KUALA LUMPUR (June 27): Eighteen companies rated by S&P Global Ratings, including eight confidential issuers, defaulted in Asia in 2022, triple the number of defaults from 2021.
In its "2022 Annual Asia Corporate Default And Rating Transition Study," published on Tuesday (June 207), S&P Global Ratings economist Vince Conti said 2022 was a year of increased uncertainty, both globally and in Asia.
"On one hand, post-pandemic recoveries were driving domestic recoveries in the region, with matching export strength from advanced economies' growth as well.
“On the other hand, cost-push inflation was a major challenge, especially since the onset of the Russia-Ukraine conflict," he said.
S&P said Asia's speculative-grade default rate doubled to 6.4% in 2022, from 3.2% in 2021.
It said that globally, the 2022 speculative-grade default rate was 1.9%, from 1.7% in 2021.

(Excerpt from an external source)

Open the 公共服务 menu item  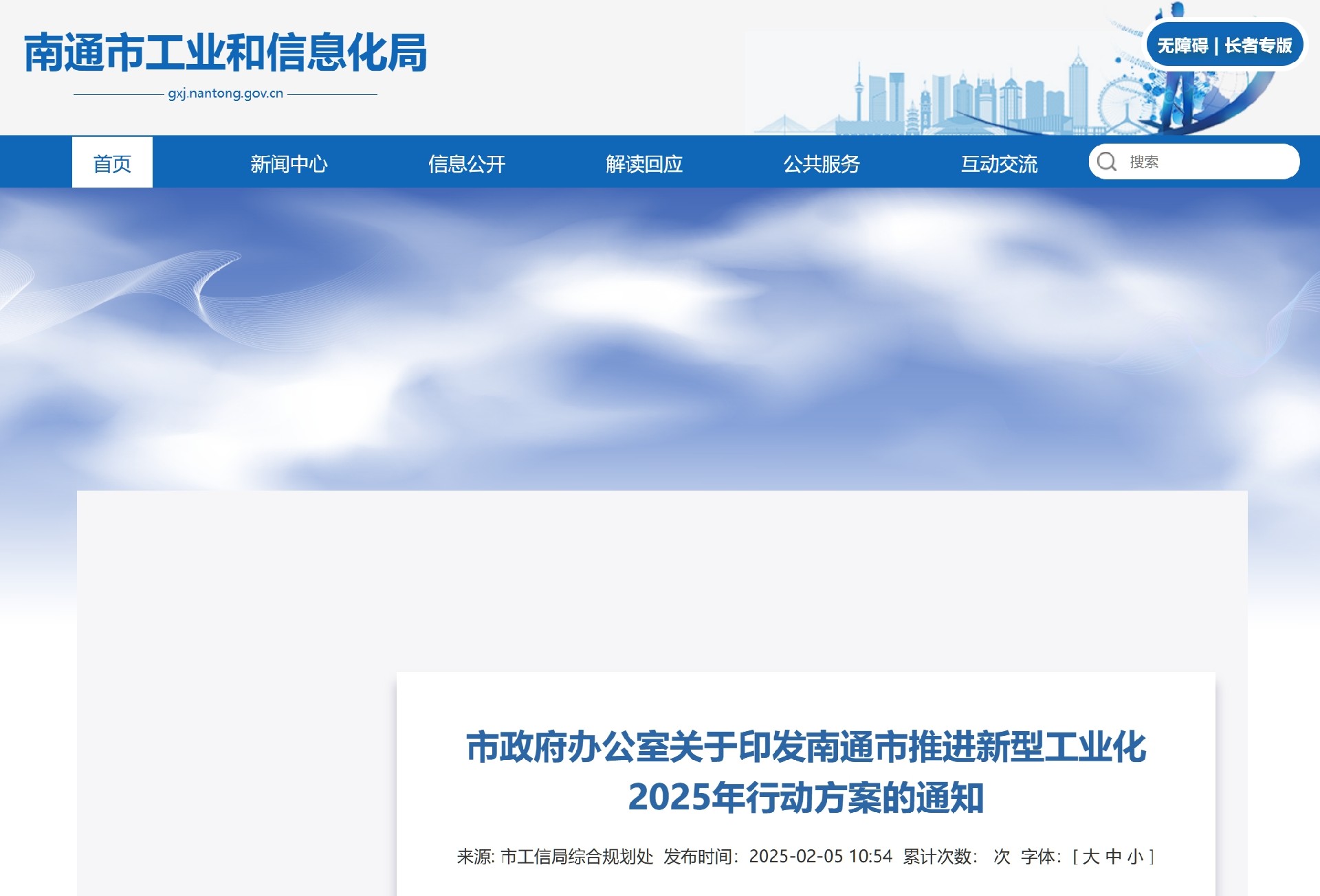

The rating agency said the default rate in the US in 2022 increased to 1.7% from 1.5% the prior year; in Europe to 2.2% from 1.8%; and emerging and frontier markets to 2.4% from 1.9%.
The one-year weighted average Gini coefficient for Asia was 90.2%, the three-year was 84.8%, and the five-year was 79.4%.
Global corporate defaults in 2022 surpassed the 2021 total by 15% (83 in 2022 versus 72 in 2021).
S&P said these defaults reflected regional and sectoral vulnerabilities.
In particular, many Asian defaults reflected signs of stress among homebuilders, particularly due to China's property market slump. In Asia, the number of defaults tripled to 18 — a new historical high, from six last year.
The total number of rated issuers in Asia decreased to 831 by end-2022 from 856 as of end-2021, with 6.43% of the latter seeing ratings withdrawn.
There were 47 newly rated entities over the year, down from 62 in 2021. The distribution of these ratings was broadly steady from last year.